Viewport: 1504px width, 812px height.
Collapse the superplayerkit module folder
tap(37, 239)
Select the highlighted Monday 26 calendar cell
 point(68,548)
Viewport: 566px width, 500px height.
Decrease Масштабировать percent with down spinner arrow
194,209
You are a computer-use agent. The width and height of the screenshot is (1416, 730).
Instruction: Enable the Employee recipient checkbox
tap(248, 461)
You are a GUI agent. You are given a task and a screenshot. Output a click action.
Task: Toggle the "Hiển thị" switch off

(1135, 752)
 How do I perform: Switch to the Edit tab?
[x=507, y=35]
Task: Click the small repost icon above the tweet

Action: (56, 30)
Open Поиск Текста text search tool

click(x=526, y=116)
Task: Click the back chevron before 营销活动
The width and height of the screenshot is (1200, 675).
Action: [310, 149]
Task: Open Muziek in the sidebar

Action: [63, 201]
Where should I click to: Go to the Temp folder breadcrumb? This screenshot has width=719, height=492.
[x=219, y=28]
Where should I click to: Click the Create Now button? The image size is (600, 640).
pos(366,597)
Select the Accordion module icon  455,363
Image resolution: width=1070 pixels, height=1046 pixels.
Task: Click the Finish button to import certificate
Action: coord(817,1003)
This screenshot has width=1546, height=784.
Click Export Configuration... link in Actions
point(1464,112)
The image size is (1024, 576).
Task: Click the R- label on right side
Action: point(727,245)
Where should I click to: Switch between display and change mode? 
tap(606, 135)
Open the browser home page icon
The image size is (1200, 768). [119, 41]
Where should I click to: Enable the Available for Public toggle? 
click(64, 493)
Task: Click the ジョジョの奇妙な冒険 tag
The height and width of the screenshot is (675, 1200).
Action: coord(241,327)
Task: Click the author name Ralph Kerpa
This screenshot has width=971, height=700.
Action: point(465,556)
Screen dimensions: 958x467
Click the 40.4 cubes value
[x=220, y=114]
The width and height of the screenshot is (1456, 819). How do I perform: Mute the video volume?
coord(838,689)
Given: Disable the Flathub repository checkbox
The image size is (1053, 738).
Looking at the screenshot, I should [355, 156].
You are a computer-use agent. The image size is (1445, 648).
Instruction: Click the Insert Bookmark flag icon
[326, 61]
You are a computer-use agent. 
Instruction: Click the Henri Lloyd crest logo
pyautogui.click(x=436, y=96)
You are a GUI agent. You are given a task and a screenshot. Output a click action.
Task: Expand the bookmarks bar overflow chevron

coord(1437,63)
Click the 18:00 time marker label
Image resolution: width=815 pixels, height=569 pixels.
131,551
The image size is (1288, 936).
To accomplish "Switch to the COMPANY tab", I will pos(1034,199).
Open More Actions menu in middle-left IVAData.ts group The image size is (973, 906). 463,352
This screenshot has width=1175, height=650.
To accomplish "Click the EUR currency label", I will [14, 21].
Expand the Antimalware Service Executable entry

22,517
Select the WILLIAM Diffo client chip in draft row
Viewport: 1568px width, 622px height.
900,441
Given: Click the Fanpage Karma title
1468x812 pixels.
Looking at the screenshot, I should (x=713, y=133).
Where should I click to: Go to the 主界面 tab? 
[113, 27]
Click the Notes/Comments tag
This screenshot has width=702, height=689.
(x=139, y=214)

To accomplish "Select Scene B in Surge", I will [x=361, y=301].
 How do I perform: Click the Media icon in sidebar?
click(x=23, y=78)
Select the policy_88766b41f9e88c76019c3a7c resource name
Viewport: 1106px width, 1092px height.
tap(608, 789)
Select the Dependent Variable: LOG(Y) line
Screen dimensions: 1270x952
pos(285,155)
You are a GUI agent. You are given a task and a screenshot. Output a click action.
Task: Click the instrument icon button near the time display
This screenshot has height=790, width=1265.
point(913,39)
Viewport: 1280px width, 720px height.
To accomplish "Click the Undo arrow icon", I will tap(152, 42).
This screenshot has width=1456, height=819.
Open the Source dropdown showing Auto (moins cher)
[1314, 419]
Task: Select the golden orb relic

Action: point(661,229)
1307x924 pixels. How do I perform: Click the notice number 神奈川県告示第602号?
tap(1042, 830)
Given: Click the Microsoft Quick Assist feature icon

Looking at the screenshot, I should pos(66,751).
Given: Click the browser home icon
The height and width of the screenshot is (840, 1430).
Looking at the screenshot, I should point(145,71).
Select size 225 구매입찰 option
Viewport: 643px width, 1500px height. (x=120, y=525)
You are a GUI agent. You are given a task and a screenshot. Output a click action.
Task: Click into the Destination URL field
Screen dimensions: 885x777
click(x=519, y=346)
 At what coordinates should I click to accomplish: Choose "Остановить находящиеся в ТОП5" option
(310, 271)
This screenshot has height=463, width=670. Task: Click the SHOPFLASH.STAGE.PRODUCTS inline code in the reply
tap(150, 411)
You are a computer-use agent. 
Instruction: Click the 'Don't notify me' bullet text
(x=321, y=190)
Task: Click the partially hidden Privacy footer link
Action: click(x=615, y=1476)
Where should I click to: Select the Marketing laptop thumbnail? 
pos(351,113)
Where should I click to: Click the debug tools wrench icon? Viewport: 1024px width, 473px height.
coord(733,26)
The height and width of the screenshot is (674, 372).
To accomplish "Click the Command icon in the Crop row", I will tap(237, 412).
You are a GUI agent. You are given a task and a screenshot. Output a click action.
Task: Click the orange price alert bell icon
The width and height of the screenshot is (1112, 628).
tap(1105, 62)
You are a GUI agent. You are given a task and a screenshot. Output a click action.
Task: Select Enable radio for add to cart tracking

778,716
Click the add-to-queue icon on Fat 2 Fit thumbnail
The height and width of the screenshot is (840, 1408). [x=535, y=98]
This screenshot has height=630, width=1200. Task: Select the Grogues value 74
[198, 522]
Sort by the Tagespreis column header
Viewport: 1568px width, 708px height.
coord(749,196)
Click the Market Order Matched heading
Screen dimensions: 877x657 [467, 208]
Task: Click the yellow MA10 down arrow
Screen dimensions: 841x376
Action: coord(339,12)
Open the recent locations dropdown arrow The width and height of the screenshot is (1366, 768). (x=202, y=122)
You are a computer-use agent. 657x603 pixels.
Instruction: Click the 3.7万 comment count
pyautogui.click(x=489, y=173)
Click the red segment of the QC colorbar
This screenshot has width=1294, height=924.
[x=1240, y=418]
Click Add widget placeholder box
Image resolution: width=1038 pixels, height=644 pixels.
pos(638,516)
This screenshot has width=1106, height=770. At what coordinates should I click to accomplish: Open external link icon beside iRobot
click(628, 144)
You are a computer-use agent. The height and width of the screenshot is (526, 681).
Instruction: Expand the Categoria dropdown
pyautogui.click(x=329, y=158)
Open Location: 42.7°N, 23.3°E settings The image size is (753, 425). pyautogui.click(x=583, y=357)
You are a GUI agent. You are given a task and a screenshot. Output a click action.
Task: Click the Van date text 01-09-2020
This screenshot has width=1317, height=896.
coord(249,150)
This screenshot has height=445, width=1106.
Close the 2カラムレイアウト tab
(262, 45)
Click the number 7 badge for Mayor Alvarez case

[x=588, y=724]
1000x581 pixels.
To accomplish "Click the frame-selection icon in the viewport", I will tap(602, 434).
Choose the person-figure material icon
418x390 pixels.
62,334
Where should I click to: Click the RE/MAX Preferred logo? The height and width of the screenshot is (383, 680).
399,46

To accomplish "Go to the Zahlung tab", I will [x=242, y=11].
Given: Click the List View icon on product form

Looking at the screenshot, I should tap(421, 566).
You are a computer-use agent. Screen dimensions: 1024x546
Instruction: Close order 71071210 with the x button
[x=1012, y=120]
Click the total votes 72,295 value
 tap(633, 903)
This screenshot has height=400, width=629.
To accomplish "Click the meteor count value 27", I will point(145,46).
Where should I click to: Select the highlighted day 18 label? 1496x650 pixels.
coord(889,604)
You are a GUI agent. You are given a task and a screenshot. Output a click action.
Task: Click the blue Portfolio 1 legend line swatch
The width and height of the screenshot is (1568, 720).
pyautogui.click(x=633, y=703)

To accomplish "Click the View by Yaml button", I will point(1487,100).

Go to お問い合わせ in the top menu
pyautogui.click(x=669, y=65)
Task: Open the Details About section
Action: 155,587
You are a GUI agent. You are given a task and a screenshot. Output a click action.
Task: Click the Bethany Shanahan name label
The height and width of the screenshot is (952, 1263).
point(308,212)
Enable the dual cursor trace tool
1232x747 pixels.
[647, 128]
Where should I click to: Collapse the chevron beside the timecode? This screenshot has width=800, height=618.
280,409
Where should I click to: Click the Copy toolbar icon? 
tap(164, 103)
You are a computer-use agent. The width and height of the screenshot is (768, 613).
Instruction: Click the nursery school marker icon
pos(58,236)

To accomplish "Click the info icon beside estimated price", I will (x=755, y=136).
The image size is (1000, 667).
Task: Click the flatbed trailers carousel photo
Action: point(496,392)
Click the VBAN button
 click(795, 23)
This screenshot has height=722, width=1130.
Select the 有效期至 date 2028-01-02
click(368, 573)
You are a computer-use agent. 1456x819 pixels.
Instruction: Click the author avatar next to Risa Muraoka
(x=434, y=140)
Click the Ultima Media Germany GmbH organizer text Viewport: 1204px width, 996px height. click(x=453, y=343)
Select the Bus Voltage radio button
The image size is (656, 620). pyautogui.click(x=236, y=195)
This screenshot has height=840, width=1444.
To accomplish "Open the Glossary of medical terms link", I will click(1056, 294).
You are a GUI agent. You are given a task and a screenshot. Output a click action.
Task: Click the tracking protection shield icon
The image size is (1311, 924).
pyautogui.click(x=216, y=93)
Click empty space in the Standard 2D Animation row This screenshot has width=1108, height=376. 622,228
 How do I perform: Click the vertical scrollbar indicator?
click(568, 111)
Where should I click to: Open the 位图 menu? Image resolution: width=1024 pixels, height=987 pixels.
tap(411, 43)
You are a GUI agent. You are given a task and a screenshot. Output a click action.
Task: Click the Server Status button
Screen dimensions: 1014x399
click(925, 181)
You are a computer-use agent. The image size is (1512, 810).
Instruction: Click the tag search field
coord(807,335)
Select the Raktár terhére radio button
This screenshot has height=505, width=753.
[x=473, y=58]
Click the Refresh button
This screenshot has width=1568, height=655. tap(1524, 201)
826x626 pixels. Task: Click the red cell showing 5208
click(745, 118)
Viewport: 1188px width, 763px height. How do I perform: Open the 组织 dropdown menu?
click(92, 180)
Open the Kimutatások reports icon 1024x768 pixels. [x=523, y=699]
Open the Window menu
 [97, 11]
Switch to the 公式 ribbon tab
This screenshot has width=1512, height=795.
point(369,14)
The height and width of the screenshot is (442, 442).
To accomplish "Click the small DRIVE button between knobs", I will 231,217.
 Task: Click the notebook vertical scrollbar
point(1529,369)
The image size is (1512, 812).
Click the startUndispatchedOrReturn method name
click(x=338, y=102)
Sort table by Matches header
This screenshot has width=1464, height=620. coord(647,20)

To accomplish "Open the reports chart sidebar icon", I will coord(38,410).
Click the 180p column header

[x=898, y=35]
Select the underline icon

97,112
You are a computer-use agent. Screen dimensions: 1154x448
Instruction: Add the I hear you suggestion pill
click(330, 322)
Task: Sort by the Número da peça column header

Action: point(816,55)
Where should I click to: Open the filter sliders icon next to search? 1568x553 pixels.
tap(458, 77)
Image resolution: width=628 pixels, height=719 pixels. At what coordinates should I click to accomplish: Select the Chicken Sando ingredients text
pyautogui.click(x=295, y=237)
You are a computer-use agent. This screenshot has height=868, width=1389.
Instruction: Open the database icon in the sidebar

## WHAT THE TASK ASKS
Reproduce, with no changes, the part of the listing above that opens with the line containing "Given: Click the Fanpage Karma title" and closes with the line containing "Viewport: 643px width, 1500px", including both of those lines.

## RESPONSE BELOW
Given: Click the Fanpage Karma title
1468x812 pixels.
Looking at the screenshot, I should (x=713, y=133).
Where should I click to: Go to the 主界面 tab? 
[113, 27]
Click the Notes/Comments tag
This screenshot has width=702, height=689.
(x=139, y=214)

To accomplish "Select Scene B in Surge", I will [x=361, y=301].
 How do I perform: Click the Media icon in sidebar?
click(x=23, y=78)
Select the policy_88766b41f9e88c76019c3a7c resource name
Viewport: 1106px width, 1092px height.
tap(608, 789)
Select the Dependent Variable: LOG(Y) line
Screen dimensions: 1270x952
pos(285,155)
You are a GUI agent. You are given a task and a screenshot. Output a click action.
Task: Click the instrument icon button near the time display
This screenshot has height=790, width=1265.
point(913,39)
Viewport: 1280px width, 720px height.
To accomplish "Click the Undo arrow icon", I will tap(152, 42).
This screenshot has width=1456, height=819.
Open the Source dropdown showing Auto (moins cher)
[1314, 419]
Task: Select the golden orb relic

Action: point(661,229)
1307x924 pixels. How do I perform: Click the notice number 神奈川県告示第602号?
tap(1042, 830)
Given: Click the Microsoft Quick Assist feature icon

Looking at the screenshot, I should pos(66,751).
Given: Click the browser home icon
The height and width of the screenshot is (840, 1430).
Looking at the screenshot, I should point(145,71).
Select size 225 구매입찰 option
Viewport: 643px width, 1500px height. (x=120, y=525)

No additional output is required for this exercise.